TASK DETAILS:
Apart from the pictures, please restate every entry below exactly.

RECORDS:
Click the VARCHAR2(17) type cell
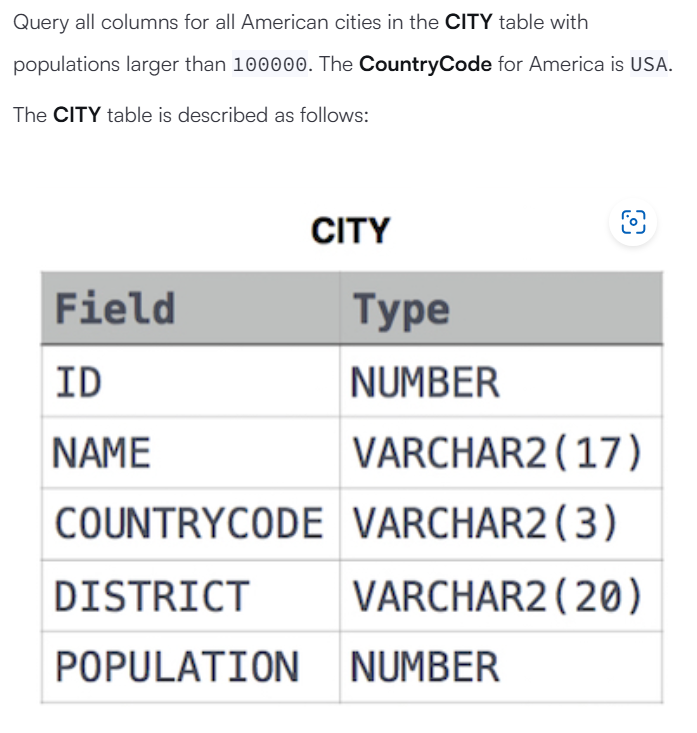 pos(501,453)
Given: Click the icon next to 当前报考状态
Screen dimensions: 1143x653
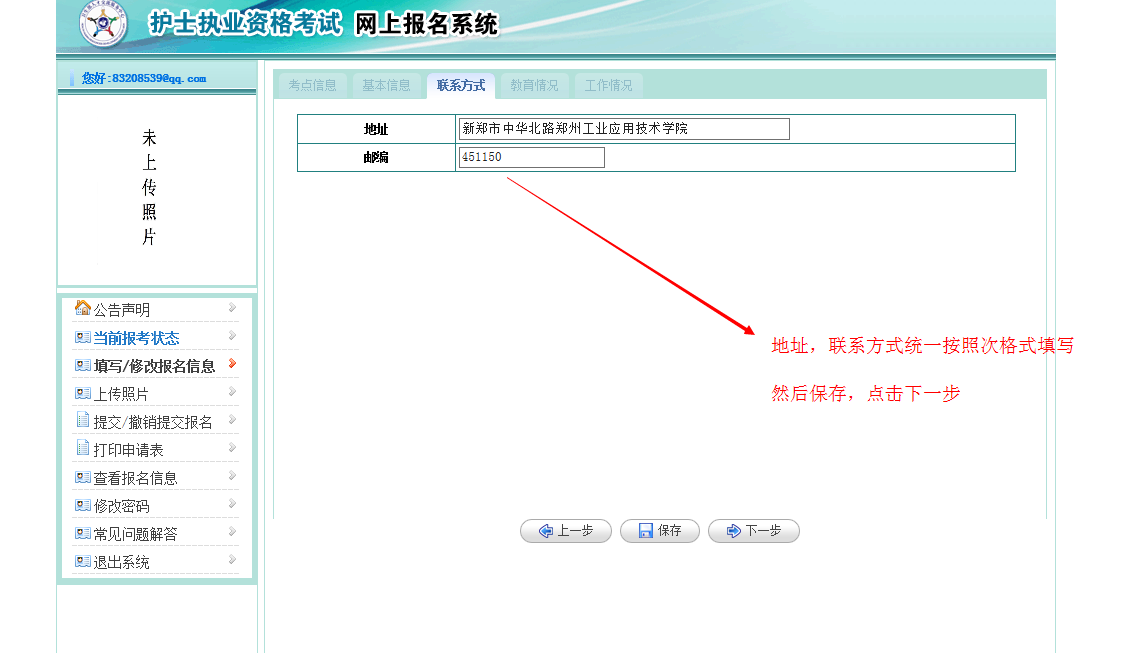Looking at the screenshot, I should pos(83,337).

REPLY:
Click the VARCHAR2(17) type cell
 pos(501,453)
Given: Click the icon next to 当前报考状态
Screen dimensions: 1143x653
Looking at the screenshot, I should pos(83,337).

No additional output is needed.